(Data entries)
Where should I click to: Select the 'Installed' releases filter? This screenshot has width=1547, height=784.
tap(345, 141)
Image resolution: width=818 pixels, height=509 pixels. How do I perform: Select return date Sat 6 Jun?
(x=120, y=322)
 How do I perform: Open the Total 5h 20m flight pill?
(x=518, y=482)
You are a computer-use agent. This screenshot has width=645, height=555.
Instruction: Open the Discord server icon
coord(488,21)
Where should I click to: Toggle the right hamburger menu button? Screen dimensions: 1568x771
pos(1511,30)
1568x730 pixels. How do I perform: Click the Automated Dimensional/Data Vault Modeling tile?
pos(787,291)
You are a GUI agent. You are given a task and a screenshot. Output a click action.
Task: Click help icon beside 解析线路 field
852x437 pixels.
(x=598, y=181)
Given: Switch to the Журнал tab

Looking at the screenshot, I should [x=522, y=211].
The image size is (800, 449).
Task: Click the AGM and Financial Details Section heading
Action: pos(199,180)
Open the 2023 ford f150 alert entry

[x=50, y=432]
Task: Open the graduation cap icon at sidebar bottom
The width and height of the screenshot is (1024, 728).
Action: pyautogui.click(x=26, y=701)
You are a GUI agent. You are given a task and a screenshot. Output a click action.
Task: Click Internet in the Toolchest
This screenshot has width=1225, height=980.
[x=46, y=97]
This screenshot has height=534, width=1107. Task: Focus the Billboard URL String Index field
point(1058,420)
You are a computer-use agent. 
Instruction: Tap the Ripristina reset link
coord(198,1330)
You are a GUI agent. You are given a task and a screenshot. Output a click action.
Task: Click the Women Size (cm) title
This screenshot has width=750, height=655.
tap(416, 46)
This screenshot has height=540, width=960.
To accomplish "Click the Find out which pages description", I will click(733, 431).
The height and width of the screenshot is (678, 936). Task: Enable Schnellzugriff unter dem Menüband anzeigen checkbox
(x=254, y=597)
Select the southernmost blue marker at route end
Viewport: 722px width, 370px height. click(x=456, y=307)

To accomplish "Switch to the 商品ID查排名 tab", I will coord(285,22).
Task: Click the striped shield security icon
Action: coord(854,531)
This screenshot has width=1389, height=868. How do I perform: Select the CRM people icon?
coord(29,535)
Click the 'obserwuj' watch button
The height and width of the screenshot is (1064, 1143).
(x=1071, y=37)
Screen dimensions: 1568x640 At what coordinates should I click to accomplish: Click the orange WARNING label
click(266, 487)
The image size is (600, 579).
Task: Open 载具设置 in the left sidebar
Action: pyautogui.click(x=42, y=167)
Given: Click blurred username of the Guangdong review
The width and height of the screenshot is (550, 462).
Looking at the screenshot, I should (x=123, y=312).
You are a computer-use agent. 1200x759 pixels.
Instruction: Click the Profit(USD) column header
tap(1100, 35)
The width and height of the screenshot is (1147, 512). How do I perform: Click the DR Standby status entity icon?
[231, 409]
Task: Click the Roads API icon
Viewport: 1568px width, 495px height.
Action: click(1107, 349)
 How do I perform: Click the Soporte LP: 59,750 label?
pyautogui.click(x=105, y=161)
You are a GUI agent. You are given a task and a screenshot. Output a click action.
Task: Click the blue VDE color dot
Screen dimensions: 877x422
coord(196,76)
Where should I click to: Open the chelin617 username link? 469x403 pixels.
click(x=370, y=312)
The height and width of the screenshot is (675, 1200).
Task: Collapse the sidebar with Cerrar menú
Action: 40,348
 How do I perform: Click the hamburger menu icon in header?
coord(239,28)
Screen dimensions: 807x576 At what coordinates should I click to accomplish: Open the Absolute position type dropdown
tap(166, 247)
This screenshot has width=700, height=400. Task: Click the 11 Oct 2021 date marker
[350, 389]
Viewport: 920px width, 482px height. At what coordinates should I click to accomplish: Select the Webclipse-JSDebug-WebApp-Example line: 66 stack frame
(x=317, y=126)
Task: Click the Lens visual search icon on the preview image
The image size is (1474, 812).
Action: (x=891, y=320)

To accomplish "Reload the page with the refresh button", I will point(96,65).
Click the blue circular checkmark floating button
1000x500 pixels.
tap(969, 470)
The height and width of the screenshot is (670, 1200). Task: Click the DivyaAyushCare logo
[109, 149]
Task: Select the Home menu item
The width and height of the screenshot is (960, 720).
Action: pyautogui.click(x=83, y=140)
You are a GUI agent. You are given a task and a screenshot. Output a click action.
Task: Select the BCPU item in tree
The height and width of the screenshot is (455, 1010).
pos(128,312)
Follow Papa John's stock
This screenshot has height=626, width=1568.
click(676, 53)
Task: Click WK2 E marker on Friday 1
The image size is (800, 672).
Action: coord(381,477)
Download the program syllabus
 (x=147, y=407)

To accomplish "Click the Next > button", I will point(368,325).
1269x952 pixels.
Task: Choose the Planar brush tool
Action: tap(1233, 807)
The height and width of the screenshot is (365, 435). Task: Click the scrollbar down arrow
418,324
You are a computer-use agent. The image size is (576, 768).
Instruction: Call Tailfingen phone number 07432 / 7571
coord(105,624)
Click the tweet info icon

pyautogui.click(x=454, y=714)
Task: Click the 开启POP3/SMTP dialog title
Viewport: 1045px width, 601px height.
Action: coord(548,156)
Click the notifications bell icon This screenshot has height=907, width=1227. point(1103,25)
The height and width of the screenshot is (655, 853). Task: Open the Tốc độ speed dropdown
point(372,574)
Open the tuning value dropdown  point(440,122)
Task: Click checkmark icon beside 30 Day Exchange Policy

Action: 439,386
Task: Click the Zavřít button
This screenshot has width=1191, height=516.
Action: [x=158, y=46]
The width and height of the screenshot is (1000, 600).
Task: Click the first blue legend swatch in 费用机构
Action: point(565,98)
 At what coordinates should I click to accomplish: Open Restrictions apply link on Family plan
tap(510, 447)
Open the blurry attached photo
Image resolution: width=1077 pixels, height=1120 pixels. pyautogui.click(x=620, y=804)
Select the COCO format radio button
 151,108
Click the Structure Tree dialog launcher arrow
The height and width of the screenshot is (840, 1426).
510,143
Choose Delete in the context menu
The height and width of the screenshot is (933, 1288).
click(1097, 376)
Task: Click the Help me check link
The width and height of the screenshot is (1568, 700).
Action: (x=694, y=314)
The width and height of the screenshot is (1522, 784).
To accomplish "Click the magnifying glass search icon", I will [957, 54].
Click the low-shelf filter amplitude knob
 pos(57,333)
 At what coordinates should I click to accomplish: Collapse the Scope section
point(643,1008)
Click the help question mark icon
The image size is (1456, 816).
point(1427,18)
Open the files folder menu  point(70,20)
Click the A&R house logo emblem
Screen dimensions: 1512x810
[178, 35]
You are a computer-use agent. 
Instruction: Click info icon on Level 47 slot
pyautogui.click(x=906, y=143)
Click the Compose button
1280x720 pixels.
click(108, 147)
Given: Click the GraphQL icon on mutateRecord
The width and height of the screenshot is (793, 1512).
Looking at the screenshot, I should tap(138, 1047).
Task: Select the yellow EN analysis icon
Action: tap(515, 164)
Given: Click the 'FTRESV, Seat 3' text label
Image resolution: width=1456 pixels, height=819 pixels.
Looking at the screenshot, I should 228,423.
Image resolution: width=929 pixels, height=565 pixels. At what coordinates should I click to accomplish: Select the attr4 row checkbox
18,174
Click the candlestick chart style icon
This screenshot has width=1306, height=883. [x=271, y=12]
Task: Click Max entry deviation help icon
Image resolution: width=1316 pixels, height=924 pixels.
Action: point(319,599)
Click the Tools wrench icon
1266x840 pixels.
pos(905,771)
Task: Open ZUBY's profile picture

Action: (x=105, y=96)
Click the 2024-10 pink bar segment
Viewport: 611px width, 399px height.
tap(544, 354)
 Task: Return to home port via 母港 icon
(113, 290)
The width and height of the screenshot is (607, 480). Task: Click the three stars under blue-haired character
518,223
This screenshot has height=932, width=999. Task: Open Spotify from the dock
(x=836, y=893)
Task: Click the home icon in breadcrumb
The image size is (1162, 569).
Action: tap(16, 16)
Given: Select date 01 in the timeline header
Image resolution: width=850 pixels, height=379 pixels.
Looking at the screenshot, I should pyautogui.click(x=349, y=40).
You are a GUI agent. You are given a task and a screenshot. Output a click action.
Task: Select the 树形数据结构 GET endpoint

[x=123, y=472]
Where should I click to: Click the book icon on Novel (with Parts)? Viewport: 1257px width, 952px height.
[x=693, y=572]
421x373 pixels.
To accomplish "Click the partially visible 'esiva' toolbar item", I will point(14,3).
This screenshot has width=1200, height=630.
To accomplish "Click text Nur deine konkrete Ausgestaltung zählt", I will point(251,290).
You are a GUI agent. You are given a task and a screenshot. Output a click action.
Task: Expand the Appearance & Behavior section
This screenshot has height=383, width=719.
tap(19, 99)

--- EXERCISE REQUIREMENTS ---
Could you copy exactly the line containing "Task: Open ZUBY's profile picture" and each line after it through the end of the records, and nothing else?

--- SOLUTION TO THE PROBLEM ---
Task: Open ZUBY's profile picture

Action: (x=105, y=96)
Click the 2024-10 pink bar segment
Viewport: 611px width, 399px height.
tap(544, 354)
 Task: Return to home port via 母港 icon
(113, 290)
The width and height of the screenshot is (607, 480). Task: Click the three stars under blue-haired character
518,223
This screenshot has height=932, width=999. Task: Open Spotify from the dock
(x=836, y=893)
Task: Click the home icon in breadcrumb
The image size is (1162, 569).
Action: tap(16, 16)
Given: Select date 01 in the timeline header
Image resolution: width=850 pixels, height=379 pixels.
Looking at the screenshot, I should pyautogui.click(x=349, y=40).
You are a GUI agent. You are given a task and a screenshot. Output a click action.
Task: Select the 树形数据结构 GET endpoint

[x=123, y=472]
Where should I click to: Click the book icon on Novel (with Parts)? Viewport: 1257px width, 952px height.
[x=693, y=572]
421x373 pixels.
To accomplish "Click the partially visible 'esiva' toolbar item", I will point(14,3).
This screenshot has width=1200, height=630.
To accomplish "Click text Nur deine konkrete Ausgestaltung zählt", I will point(251,290).
You are a GUI agent. You are given a task and a screenshot. Output a click action.
Task: Expand the Appearance & Behavior section
This screenshot has height=383, width=719.
tap(19, 99)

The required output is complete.